In July of 1943, Congress designated the George Washington Carver National Monument as the first birthplace monument dedicated to anyone other than a U.S. president. It is also the first to be dedicated to an American for services in agriculture, the first established for an African American, the first for an American educator, the first for an American scientist, and the first national monument established in the four-state area of Missouri, Oklahoma, Arkansas and Kansas.
From Fort Leonard Wood, it is a two-and-one-half-hour drive southwest on I-44 to the quaint town of Diamond, where visitors can see Carver's humble beginnings from the foundation of his slave quarters to photographs of his life and stories of the obstacles he overcame to serve his fellow man. People can learn about his childhood dreams and lifetime achievements while discovering Carver's love of God through his legacy of service.
Upon arrival to the historic monument, individuals are welcomed by the staff at the visitor center, which has information, a museum, interactive exhibits about history and science, classrooms for programs on Carver's life, an observation deck, a film and bookstore. The monument is open daily, except Thanksgiving, Christmas and New Year's Day.
Carver was born a slave on the Moses and Susan Carver farm around 1864 near Diamond Grove, Missouri. Slave raiders from Arkansas kidnapped both the infant Carver and his mother. George was found on the side of a road, but his mother, Mary, was never heard from again. The Carvers became surrogate parents to George and his older brother, Jim, caring for them and teaching them to read.

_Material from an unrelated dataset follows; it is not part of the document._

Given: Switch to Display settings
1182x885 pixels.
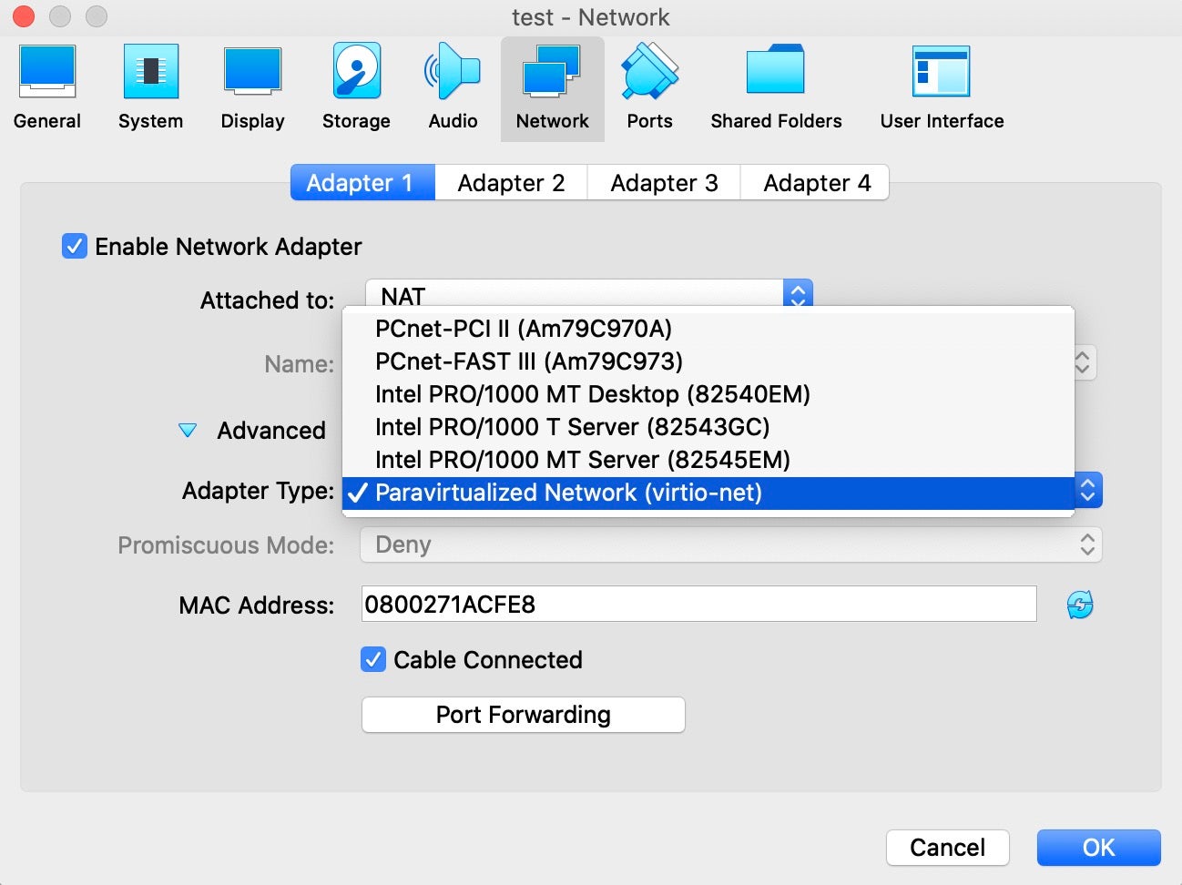Looking at the screenshot, I should [x=252, y=88].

As a small child, George developed whooping cough, which almost killed him. Because of his weak physical condition, George did not have to do the typical hard slave labor of a black boy on the farm; instead, he performed household chores with Susan while Jim worked the fields with Moses.
George loved nature and was given free reign of the nearby woods, and he spent much of his time exploring and "talking with God." George felt that the Creator revealed himself through his creations and even helped George to solve problems. Eventually, George became known as the "Plant Doctor" for his green thumb in helping neighboring farmers bring plants back to life.

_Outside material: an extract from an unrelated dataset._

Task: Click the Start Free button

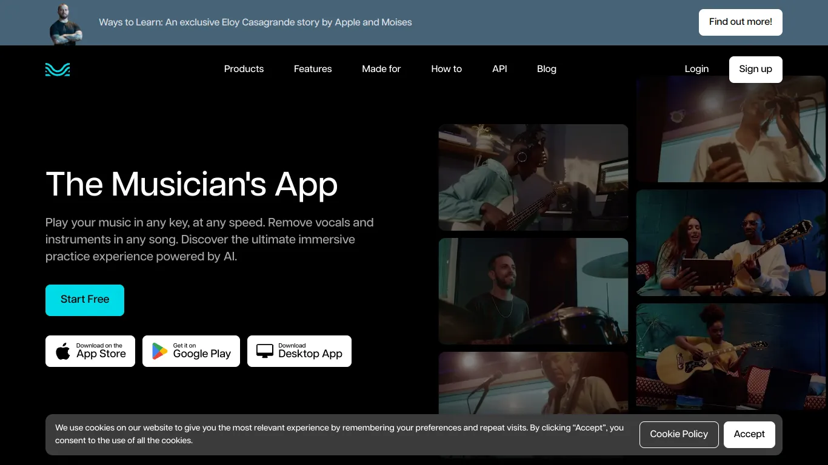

However, as carefree as Carver's youth might have seemed, his life was not to be limited to simple strolls through the woods. He would face the dangers of violence, the toils of prejudice in higher learning, and the snares of blatant bigotry in his journey for a life of significance.
All the while, Carver wanted more. He sought to be of service to people and was inspired by his love of God. Carver attended the Neosho Colored School around 1875, and at about age 11, he left the Carver farm in search of fulfilling what he felt was a call from God of service to mankind.
Carver attended a series of schools before receiving his diploma at Minneapolis High School in Minneapolis, Kansas. He applied for and was accepted to attend Highland College in Highland, Kansas, but was rejected when he arrived in person and college administrators saw that he was black.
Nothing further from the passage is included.